Accusé de corruption dans l’attribution des droits TV des Coupes du Monde 2026 et 2030, le président de beIN Media Group Nasser Al-Khelaïfi est également cité dans une autre affaire : FIFA New-York. 

Nasser Al-Khelaïfi, aurait négocié l’achat d’une participation majoritaire (51%) dans le groupe argentin Full-Play Group, avant que l’entreprise et ses propriétaires ne soient accusés de corruption par le Département de Justice Etats-Unis. Lors de son témoignage, Santiago Peña, ancien employé de Full-Play Group, a déclaré qu’Al-Khelaifi était impliqué dans des négociations secrètes pour acquérir 51% de la société. Les négociations portaient le nom de « The New York Project» et l’achat en question était évalué à 212 millions de dollars.

Peña, qui tenait un registre des pots-de-vin versés aux cadres du football, a décrit devant le tribunal comment il donnait aux fonctionnaires des noms de code liés à des marques de voitures. Au cours de son témoignage, il a révélé que deux des paiements étaient étiquetés «Q2022», un lien possible avec la candidature réussie du Qatar pour la Coupe du monde 2022.

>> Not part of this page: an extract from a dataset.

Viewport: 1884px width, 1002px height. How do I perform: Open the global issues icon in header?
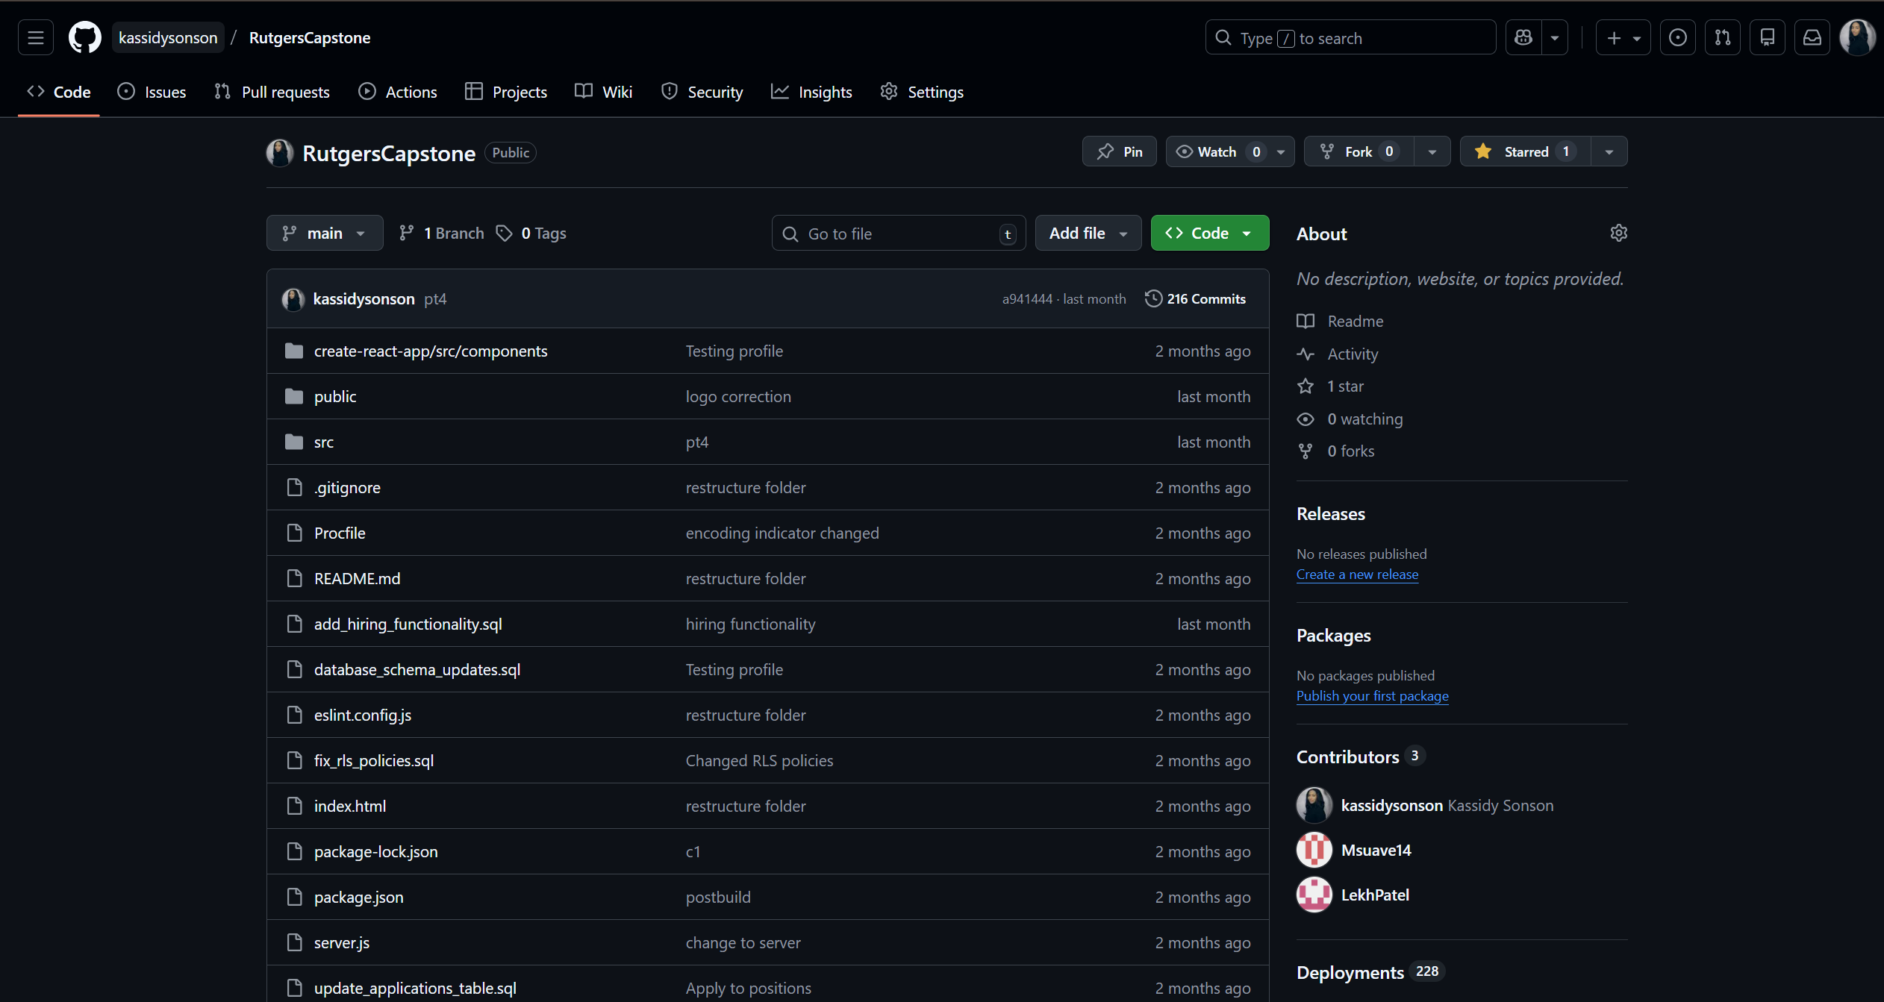1677,37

Un autre témoin du gouvernement, Alejandro Burzaco, ancien directeur général de « Torneos y Competencias » et l’un des partenaires de Full Play, a témoigné plus tôt dans le procès sur d’éventuels pots-de-vin liés à la candidature de Qatar. Il a déclaré la semaine dernière que Julio Grondona, chef de la fédération argentine de football, puis vice-président de la FIFA, s’était plaint que les Qataris lui devaient des millions de dollars pour son vote.